Diferenças internacionais e mercado global

Enquanto a proibição já vigora na União Europeia, eg: países como Brasil e Estados Unidos ainda permitem o uso do TPO e DMTA, o que cria uma divisão em padrões de segurança no mercado internacional. Profissionais e consumidores europeus adotam um novo patamar de proteção, enquanto outras regiões observam a evolução para possível adoção futura de normas mais rigorosas.

Preparação para o futuro do mercado de unhas

Salões e marcas que se antecipam às mudanças saem na frente em competitividade. Oferecer produtos seguros e inovadores, alinhados a regulamentações internacionais, aumenta a confiança do cliente e constrói reputação sustentável. A conscientização sobre os riscos e a importância da segurança na beleza se tornam valores centrais para o segmento.

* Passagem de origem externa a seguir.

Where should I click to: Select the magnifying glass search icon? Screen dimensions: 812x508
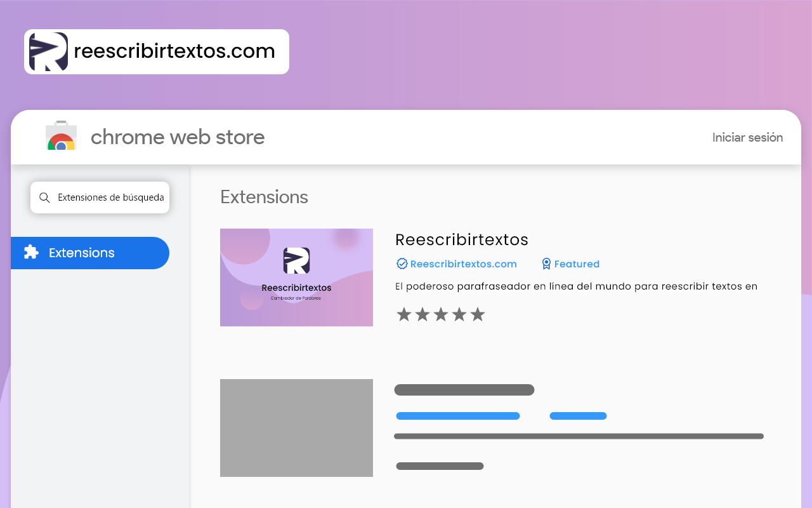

O que muda para o consumidor final

Consumidores devem buscar produtos livres das substâncias proibidas e ficar atentos às certificações e informações sobre segurança nas embalagens. A experiência estética pode se manter ou até melhorar com novas fórmulas, garantindo unhas bonitas sem risco à saúde. A informação correta prepara o público para escolhas conscientes e favorece o mercado responsável.

A proibição das substâncias TPO e DMTA pela União Europeia representa um marco importante para o mercado de unhas de gel, obrigando uma transformação profunda e necessária. A saúde e a estética caminham juntas, enquanto o setor se reinventa para atender a rigorosos padrões de segurança. O consumidor europeu passa a contar com produtos mais seguros, e o mercado global observa um novo horizonte para a indústria da beleza.